__WHAT YOU NEED TO DO__
Print the listing below verbatim, leaving out the pictures.

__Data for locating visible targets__
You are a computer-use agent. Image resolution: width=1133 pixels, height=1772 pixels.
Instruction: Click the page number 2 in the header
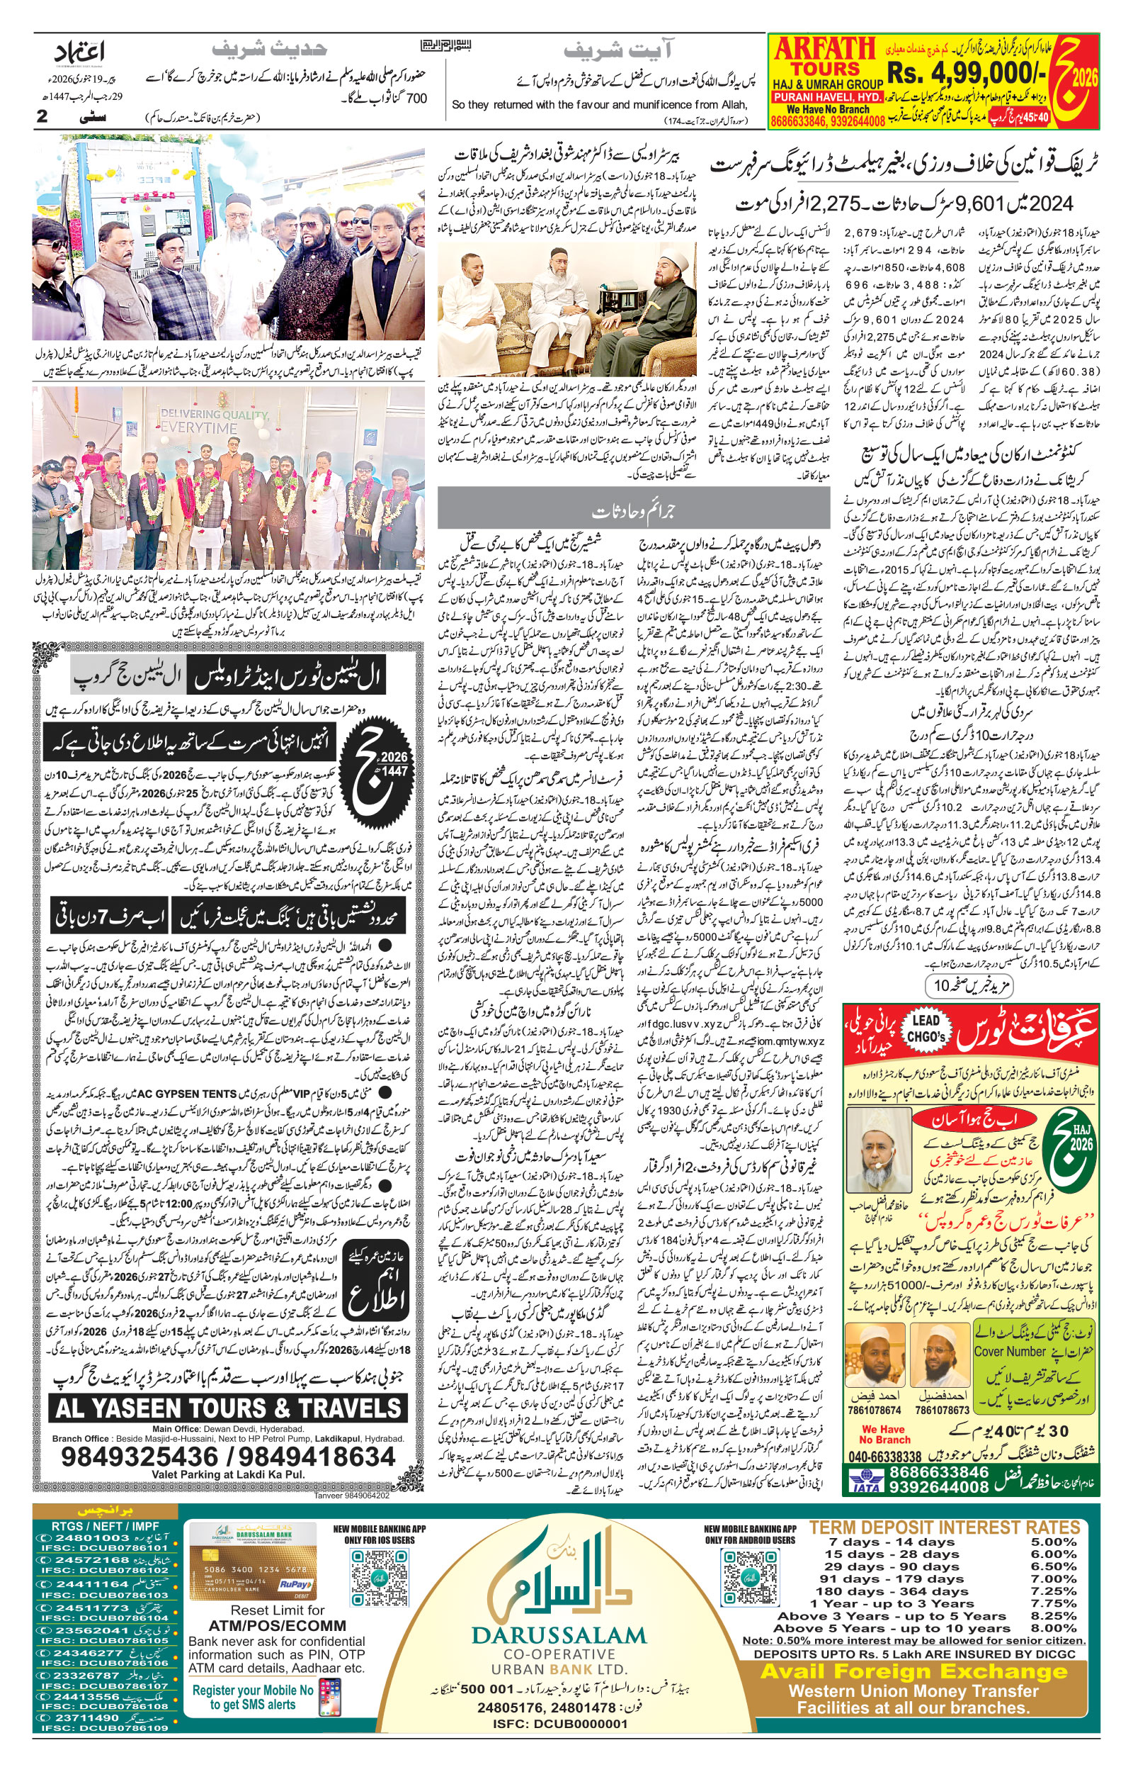tap(42, 116)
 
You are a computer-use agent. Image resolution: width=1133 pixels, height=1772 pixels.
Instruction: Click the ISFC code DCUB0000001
tap(559, 1723)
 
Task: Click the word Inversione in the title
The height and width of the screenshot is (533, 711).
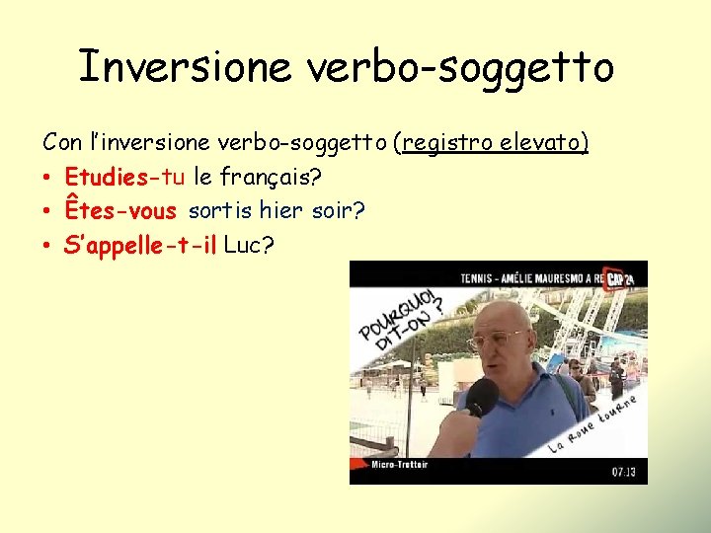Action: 185,67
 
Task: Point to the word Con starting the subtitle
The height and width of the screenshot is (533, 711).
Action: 61,144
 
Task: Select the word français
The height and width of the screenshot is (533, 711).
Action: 271,178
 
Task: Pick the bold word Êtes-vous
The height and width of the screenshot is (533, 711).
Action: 119,210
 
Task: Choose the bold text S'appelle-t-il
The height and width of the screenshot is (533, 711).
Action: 140,244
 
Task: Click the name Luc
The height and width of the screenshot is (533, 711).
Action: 245,244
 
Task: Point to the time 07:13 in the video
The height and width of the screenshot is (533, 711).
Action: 623,472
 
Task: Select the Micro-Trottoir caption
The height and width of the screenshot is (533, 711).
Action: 399,465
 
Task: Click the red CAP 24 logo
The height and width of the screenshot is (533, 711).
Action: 619,277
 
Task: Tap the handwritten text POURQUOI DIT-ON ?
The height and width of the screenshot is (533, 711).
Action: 402,318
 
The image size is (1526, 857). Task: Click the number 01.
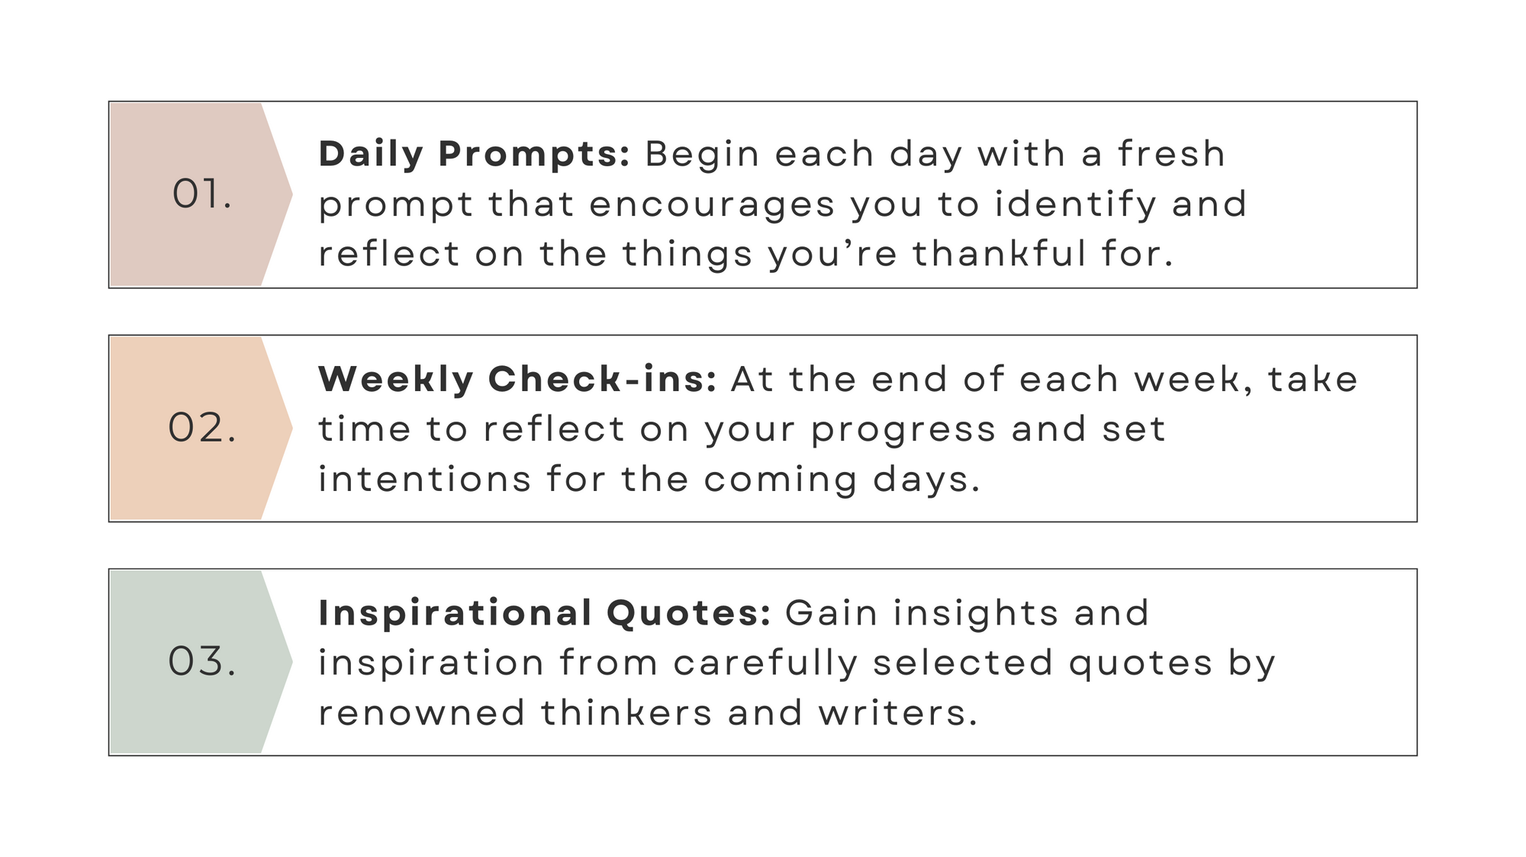pos(201,194)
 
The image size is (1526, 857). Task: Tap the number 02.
pos(202,428)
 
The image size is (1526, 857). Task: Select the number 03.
pos(202,661)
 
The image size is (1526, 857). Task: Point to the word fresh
pos(1172,153)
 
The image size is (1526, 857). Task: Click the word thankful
pos(1000,254)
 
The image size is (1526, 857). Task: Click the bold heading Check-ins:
pos(603,379)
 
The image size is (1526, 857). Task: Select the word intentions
pos(424,480)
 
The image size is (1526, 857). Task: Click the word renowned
pos(421,714)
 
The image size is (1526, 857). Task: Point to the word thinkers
pos(626,714)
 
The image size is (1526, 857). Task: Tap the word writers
pos(898,714)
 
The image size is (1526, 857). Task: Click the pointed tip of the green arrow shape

__WRITTEN RESPONSE__
You are a computer-use agent. Image resolution: width=1133 pixels, height=1772 pixels.
Instruction: Click the page number 2 in the header
tap(42, 116)
 
You are a computer-use agent. Image resolution: width=1133 pixels, height=1772 pixels.
Instruction: Click the ISFC code DCUB0000001
tap(559, 1723)
 
Task: Click the word Inversione in the title
The height and width of the screenshot is (533, 711).
Action: 185,67
 
Task: Point to the word Con starting the subtitle
The height and width of the screenshot is (533, 711).
Action: 61,144
 
Task: Select the word français
The height and width of the screenshot is (533, 711).
Action: 271,178
 
Task: Pick the bold word Êtes-vous
The height and width of the screenshot is (533, 711).
Action: 119,210
 
Task: Choose the bold text S'appelle-t-il
The height and width of the screenshot is (533, 711).
Action: 140,244
 
Task: Click the name Luc
The height and width of the screenshot is (533, 711).
Action: 245,244
 
Task: Point to the time 07:13 in the video
The height and width of the screenshot is (533, 711).
Action: 623,472
 
Task: Select the Micro-Trottoir caption
The height and width of the screenshot is (533, 711).
Action: 399,465
 
Task: Click the red CAP 24 logo
The height and width of the screenshot is (533, 711).
Action: 619,277
 
Task: Tap the handwritten text POURQUOI DIT-ON ?
The height and width of the screenshot is (533, 711).
Action: 402,318
 
The image size is (1526, 857). Task: Click the number 01.
pos(201,194)
 
The image size is (1526, 857). Task: Tap the number 02.
pos(202,428)
 
The image size is (1526, 857). Task: Select the number 03.
pos(202,661)
 
The image size is (1526, 857). Task: Point to the word fresh
pos(1172,153)
 
The image size is (1526, 857). Task: Click the word thankful
pos(1000,254)
 
The image size is (1526, 857). Task: Click the bold heading Check-ins:
pos(603,379)
 
The image size is (1526, 857). Task: Select the word intentions
pos(424,480)
 
The image size is (1526, 857). Task: Click the word renowned
pos(421,714)
 
The image size is (1526, 857). Task: Point to the word thinkers
pos(626,714)
 
The image size is (1526, 857). Task: Tap the word writers
pos(898,714)
 
The image size is (1526, 857). Task: Click the pointed tip of the green arrow shape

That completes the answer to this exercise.